My research concerns how we come to know our bodies, and takes place at the intersection of rhetoric of health and medicine, feminist new materialism, and health humanities. Informed by my training in Women’s and Gender Studies, I am particularly interested in the ways that varying models of the female reproductive body influence our understandings of our own bodies, as well as our cultural ability to imagine alternate forms of reproduction. I am also interested in the ways that hormones construct communities, and am working to examine the links created by sources such as environmental toxins, medicinal and diagnostic technologies, and pheromonal connections. Ongoing projects relate to rhetorical understandings of olfaction as well as the reproductive microbiome’s relationship to rhetorical models of embodied time.
Recent Articles
Placental Beginnings: Reconfiguring Placental Development and Pregnancy Loss in Feminist Theory (Feminist Theory)
Staging Embryos: Pregnancy, Temporality, and the History of the Carnegie Stages of Embryology (Body & Society)
Edited Special Issues
Rhetorical Pasts, Rhetorical Futures: Reflecting on the Legacy of Our Bodies Ourselves and the Future of Feminist Health Literacy (Peitho) (special issue edited with Lori Beth De Hertogh) (co-written introduction to issue)
Book Projects
Diagnosing Growth: The Problem of Loss in Reproductive Culture
My current book-project examines the impact of models of embryological development on cultural conceptions of reproduction and pregnancy. I argue that the interest in the developmental progression made visible by these models—a progression that can be found on fertility websites, in magazines given out during prenatal appointments, and in pregnancy manuals—shapes and impacts our ability to view the potential alternative developmental courses that occur throughout pregnancy.
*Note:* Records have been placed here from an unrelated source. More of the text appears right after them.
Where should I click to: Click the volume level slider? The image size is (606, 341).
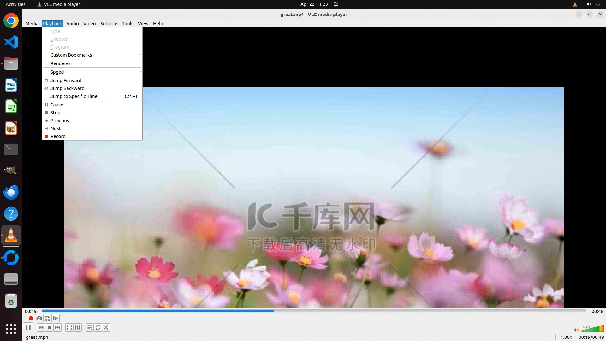tap(592, 329)
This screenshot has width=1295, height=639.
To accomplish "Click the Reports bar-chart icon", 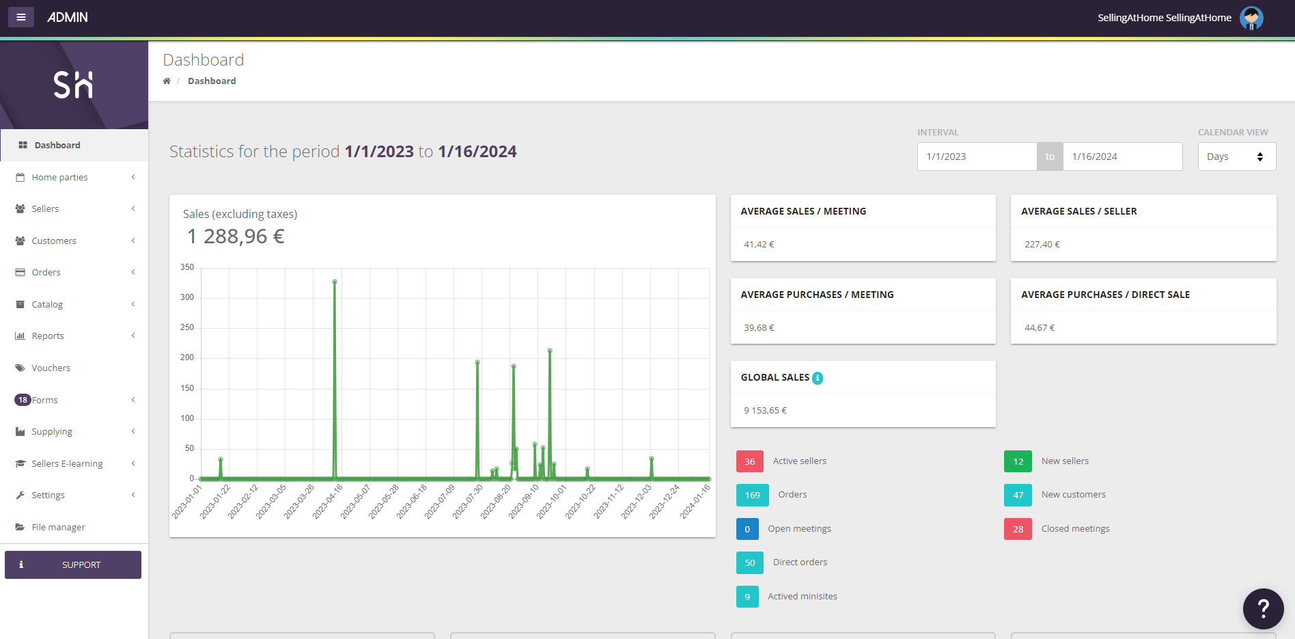I will (20, 336).
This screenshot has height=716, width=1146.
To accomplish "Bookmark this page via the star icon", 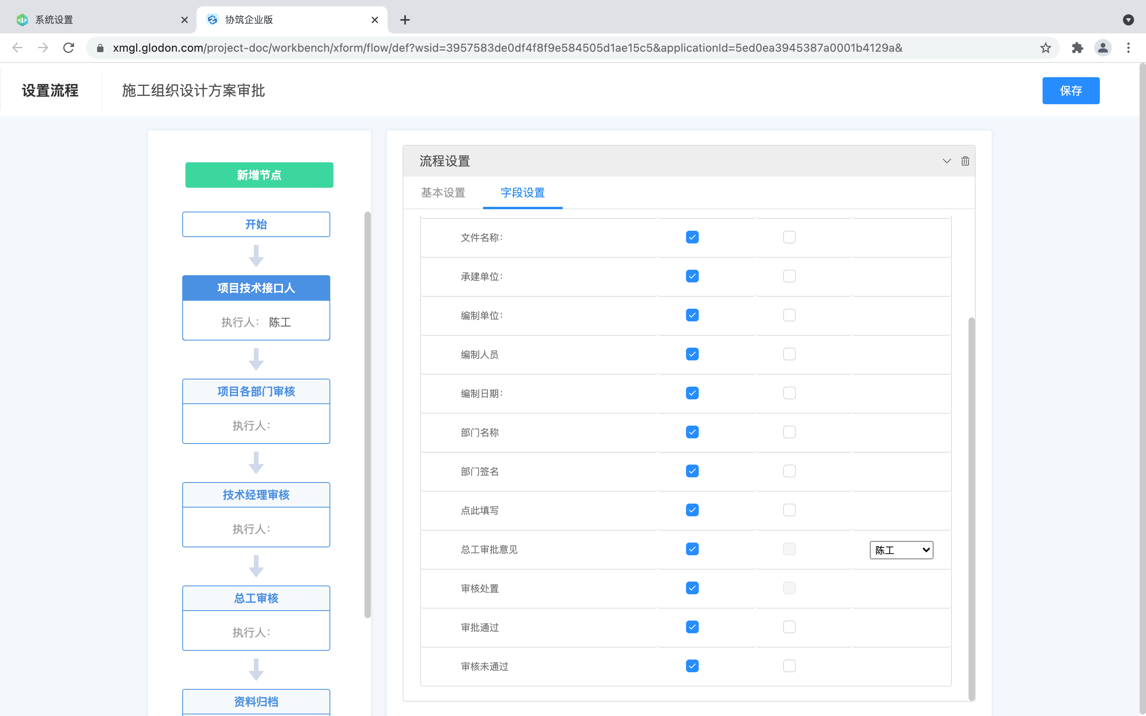I will tap(1045, 47).
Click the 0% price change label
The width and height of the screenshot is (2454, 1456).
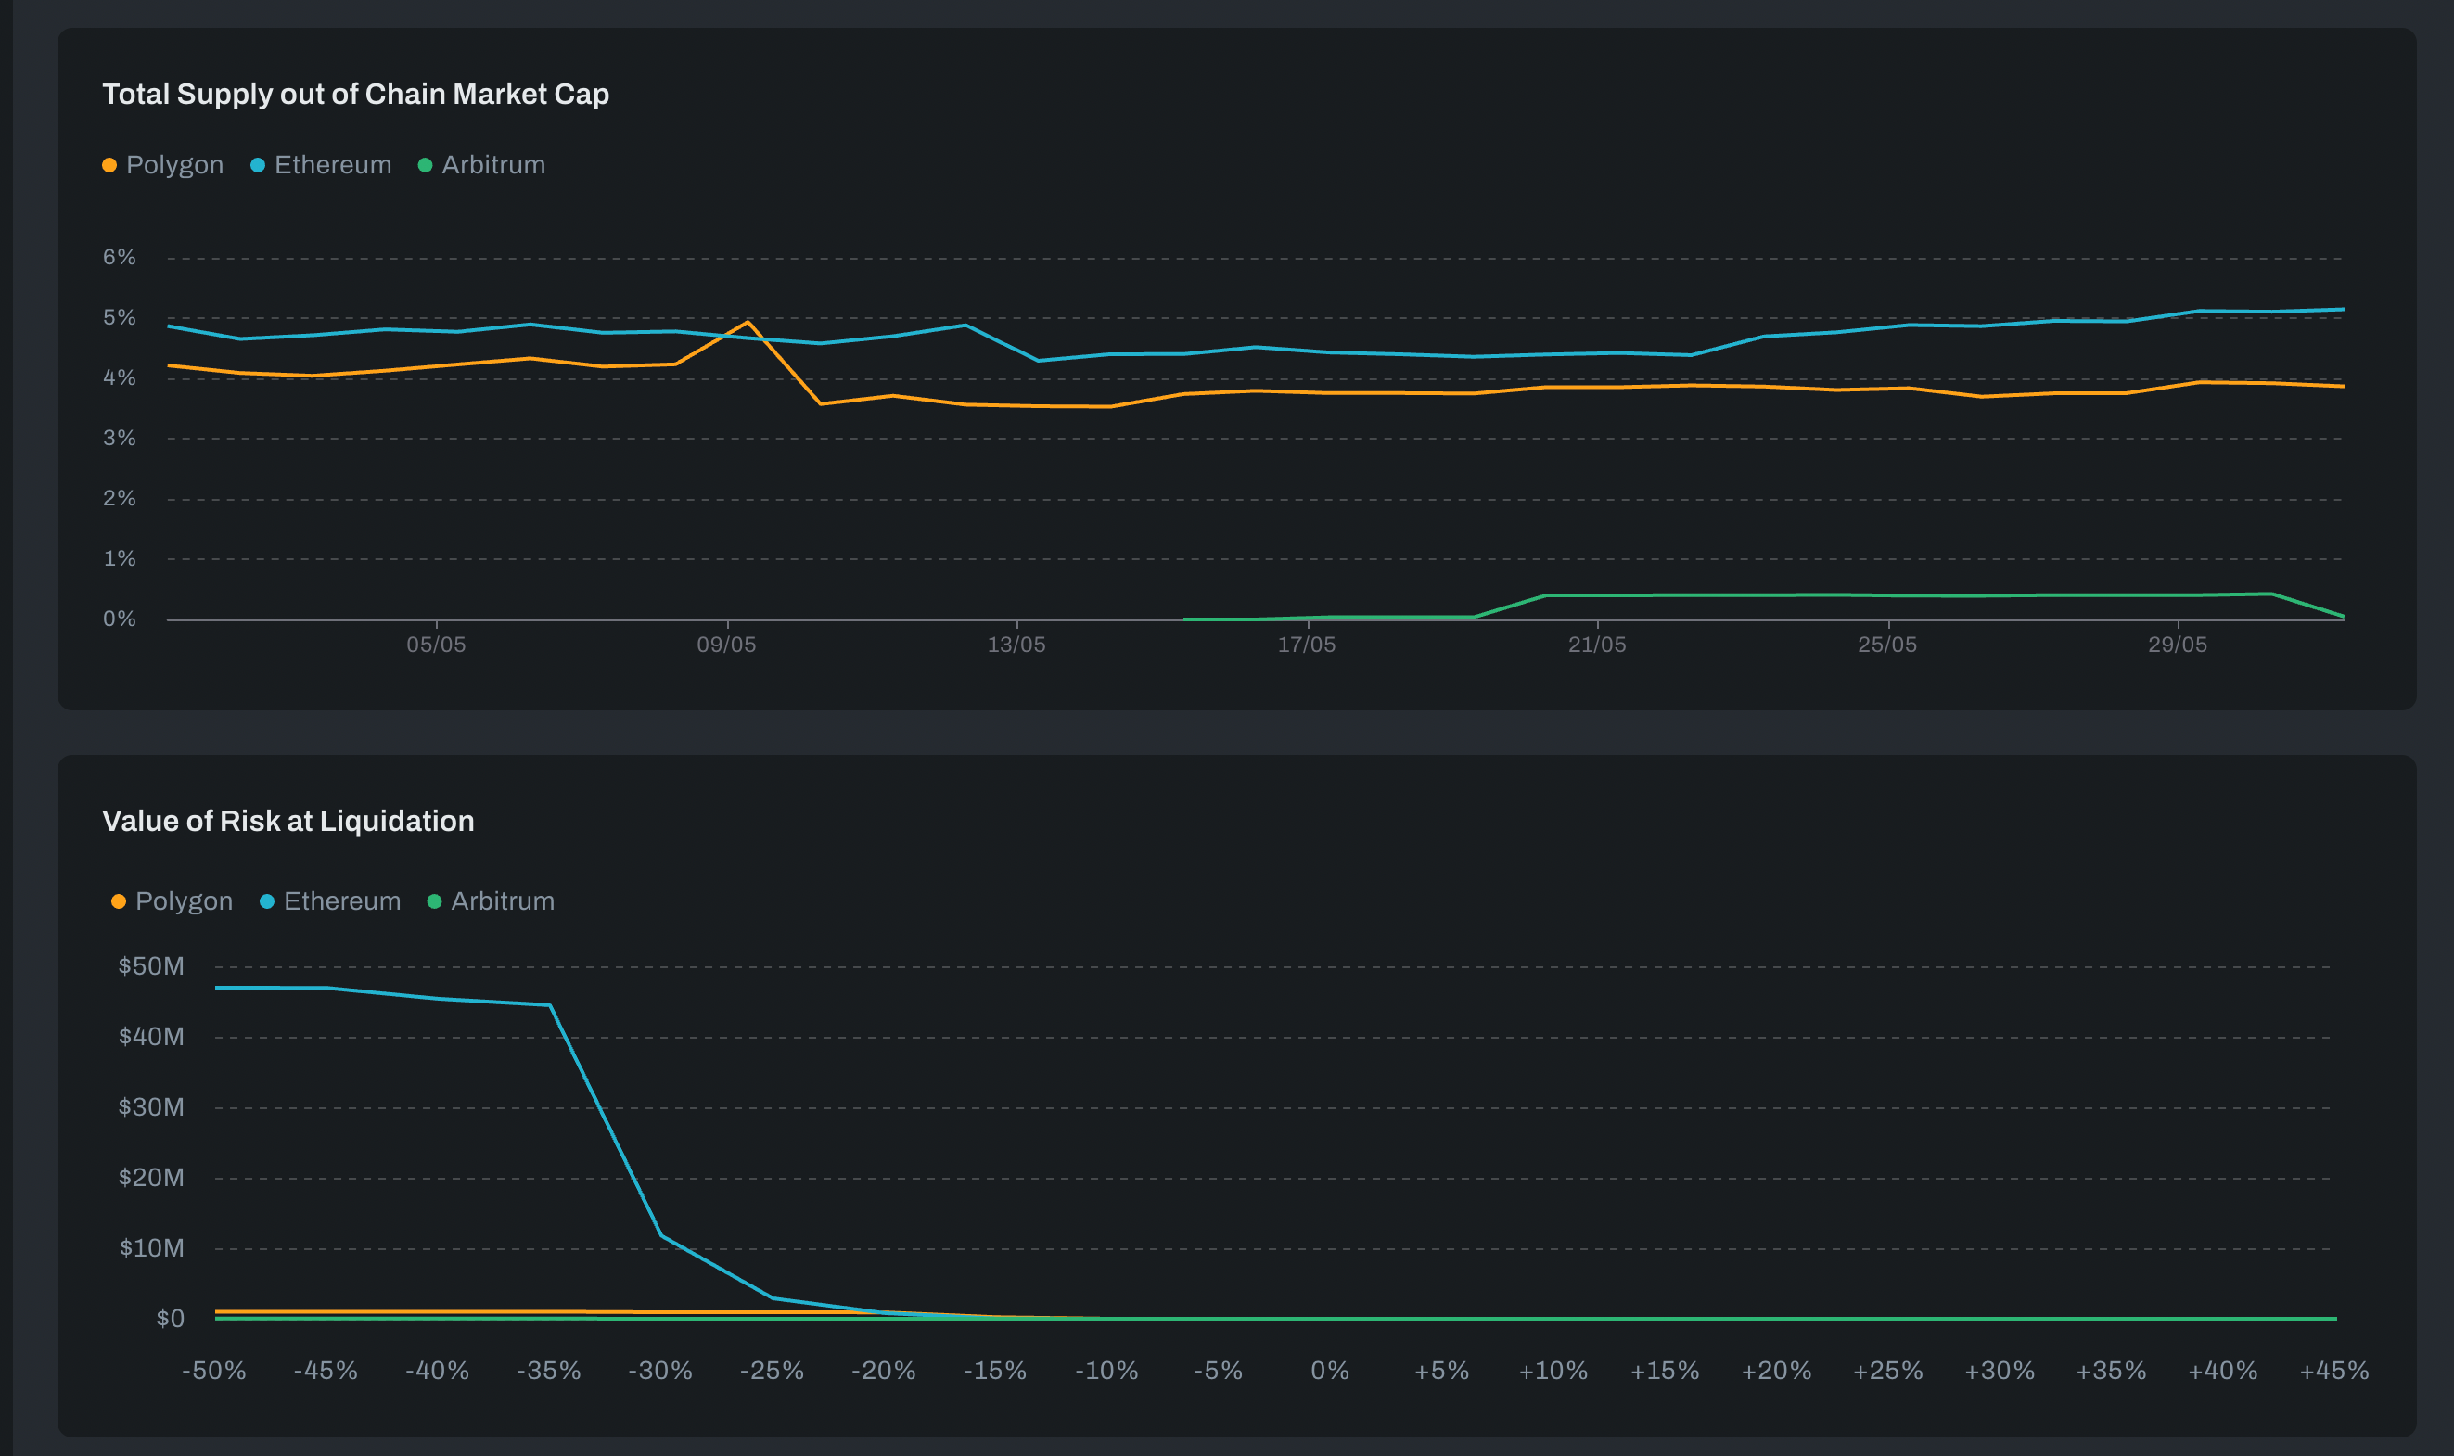pos(1330,1371)
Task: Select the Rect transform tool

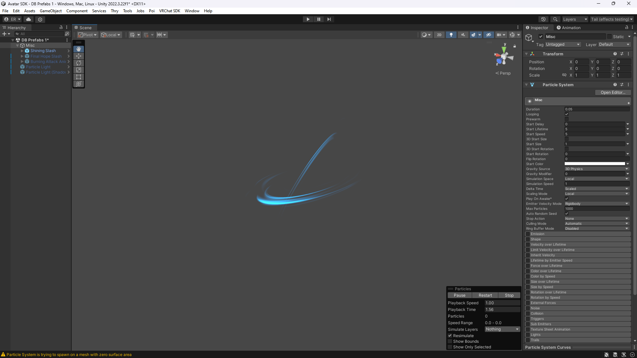Action: [79, 77]
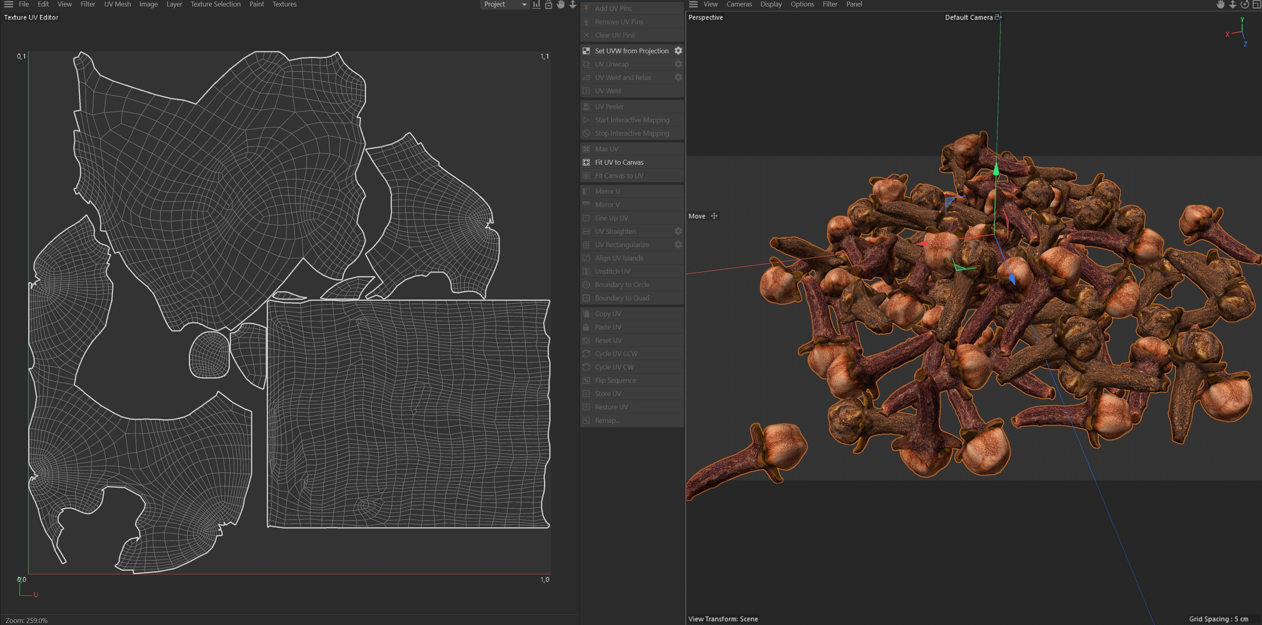Screen dimensions: 1262x625
Task: Click the pan hand icon in UV editor header
Action: click(x=560, y=4)
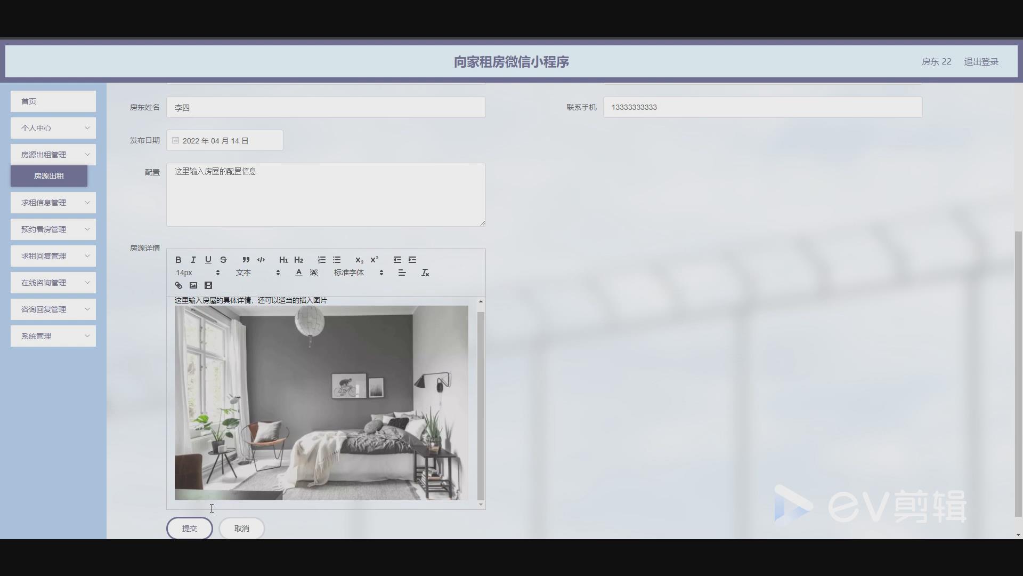Open the 个人中心 sidebar menu
The height and width of the screenshot is (576, 1023).
coord(53,128)

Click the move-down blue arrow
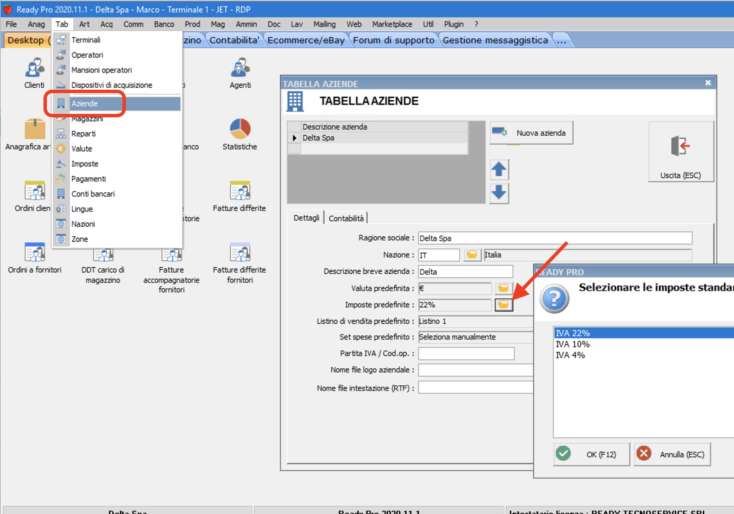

By tying together temporal and embodied growth, this model suggests that the unfolding of pregnancy is an inevitable occurrence—an inevitability that has permeated popular, scholarly, literary, and theoretical work on reproduction. Other pregnancies—those that end in miscarriage or abortion, or those that follow a different developmental trajectory—fail to be accounted for by this scientific model. Through an examination of theoretical texts, forums, and literary depictions of reproduction, I argue that a break from this embryological model is necessary in order to fully examine the implications of the interrelation between technologies, cells, and women’s embodied experiences without subordinating any of the three.
Communities of Signals: A Rhetoric of Hormones
My second book-project theorizes what I refer to as hormone communities. These communities, made of and around hormone molecules by humans, non-humans, molecules, environments, and technologies, surround us and compose us. By providing a rhetorical reading of the hormone community as a site of literacy training and connection, I illustrate the way that a molecular understanding of embodiment may help us better understand and negotiate health communications.